▶ **Given task**
Arrange the records between the line holding "Image resolution: width=889" and the end of the records, inclusive, as a two-column CSV with the columns request and answer. Put one row per request, each value in its own quoted field, with any line breaks turned into spaces.

Records from a data collection

----

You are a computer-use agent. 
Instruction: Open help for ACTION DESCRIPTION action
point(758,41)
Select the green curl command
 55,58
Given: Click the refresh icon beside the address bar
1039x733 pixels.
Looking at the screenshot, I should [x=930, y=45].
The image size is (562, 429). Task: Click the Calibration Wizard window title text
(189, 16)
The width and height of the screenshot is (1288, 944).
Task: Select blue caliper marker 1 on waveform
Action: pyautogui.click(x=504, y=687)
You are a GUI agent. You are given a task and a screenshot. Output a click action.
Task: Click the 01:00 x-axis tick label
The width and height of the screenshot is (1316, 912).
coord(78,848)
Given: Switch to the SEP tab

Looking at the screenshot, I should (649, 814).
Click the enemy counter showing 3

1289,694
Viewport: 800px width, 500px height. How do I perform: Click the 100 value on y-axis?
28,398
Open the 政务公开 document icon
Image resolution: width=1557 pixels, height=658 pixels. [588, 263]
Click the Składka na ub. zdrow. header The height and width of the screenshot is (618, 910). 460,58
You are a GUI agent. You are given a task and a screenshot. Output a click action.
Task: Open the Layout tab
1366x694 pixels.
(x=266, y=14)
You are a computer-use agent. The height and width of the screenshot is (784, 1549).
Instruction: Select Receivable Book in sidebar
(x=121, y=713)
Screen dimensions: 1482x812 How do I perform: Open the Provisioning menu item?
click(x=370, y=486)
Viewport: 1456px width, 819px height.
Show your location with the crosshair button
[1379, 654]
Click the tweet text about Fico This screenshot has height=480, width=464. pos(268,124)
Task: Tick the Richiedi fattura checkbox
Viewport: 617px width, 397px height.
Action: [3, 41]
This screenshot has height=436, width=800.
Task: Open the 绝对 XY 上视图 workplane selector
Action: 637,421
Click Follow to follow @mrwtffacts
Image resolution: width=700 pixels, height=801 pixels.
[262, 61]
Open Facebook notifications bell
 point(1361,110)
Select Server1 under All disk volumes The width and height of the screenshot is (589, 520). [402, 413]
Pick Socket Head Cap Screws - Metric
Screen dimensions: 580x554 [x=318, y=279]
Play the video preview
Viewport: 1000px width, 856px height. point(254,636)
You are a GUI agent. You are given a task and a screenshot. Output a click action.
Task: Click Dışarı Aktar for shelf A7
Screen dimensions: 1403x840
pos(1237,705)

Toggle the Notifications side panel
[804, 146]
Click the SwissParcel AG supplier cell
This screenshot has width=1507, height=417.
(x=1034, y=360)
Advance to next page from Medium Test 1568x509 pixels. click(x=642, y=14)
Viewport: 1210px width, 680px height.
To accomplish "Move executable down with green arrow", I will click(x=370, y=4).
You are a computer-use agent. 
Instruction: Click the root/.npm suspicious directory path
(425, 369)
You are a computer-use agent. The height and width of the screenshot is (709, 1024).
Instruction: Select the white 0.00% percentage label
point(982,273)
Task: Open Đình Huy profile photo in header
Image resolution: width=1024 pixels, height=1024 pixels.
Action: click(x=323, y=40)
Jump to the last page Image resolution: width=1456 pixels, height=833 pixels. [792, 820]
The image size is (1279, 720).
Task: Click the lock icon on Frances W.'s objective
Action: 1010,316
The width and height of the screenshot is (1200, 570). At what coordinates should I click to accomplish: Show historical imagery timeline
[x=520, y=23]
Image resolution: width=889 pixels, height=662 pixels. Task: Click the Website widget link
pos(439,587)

----

▶ **Answer to this task**
request,answer
"Image resolution: width=889 pixels, height=662 pixels. Task: Click the Website widget link","pos(439,587)"